Poverty plays a large role in childhood undernutrition; however, the interplay between context-specific economic, environmental, and social factors and food decisions of Philippine low-income households has yet to be fully explored, especially given wide variation between the characteristics of the country’s rural and urban areas. This paper aimed to identify and compare pathways of childhood undernutrition among 308 rural and 310 urban children from low-income households in the Philippines. Multidisciplinary analyses based on 24-hour dietary recalls, household surveys, focus-group discussions, field data, and secondary literature revealed that while the poor are more vulnerable to undernutrition, poor urban and rural children faced unique constraints that accounted for differing nutritional outcomes.
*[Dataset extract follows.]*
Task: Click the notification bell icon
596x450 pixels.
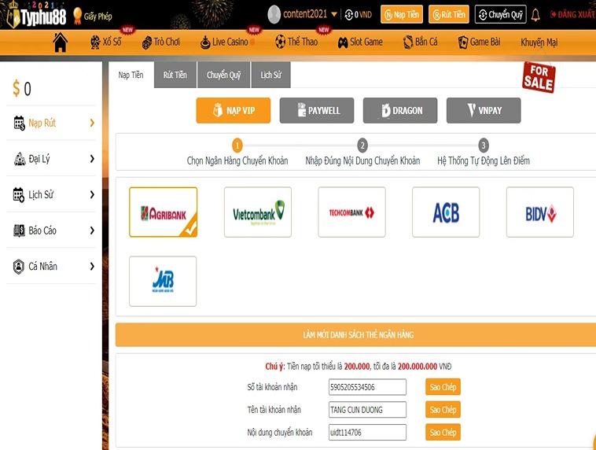Action: [535, 15]
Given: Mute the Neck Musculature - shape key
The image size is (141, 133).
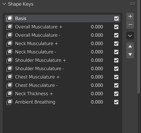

Urban families utilized cheap processed-foods that shaped children’s dietary preferences towards sugars and fats, leading to vegetable avoidance and poor micronutrient adequacy. Rural households generally relied on home food production. However, rather than mitigate threats to undernutrition, agriculture heightened rural households’ risk to food insecurity, as the Philippines is vulnerable to crop-destroying tropical storms. Geographically-isolated rural communities were particularly disadvantaged because members had limited livelihood opportunities and could not access most social protection programs. Our findings suggest the need to strengthen local governance institutions to implement context-specific multisectoral interventions.

Suggested Citation

  • Vanessa T. Siy Van & Zarah G. Sales & Normahitta P. Gordoncillo & Leslie Advincula-Lopez & Joselito T. Sescon & Eden Delight Miro, 2021. "Multilevel Determinants of Childhood Undernutrition among Low-Income Urban and Rural Households in the Philippines," Department of Economics, Ateneo de Manila University, Working Paper Series 202101, Department of Economics, Ateneo de Manila University.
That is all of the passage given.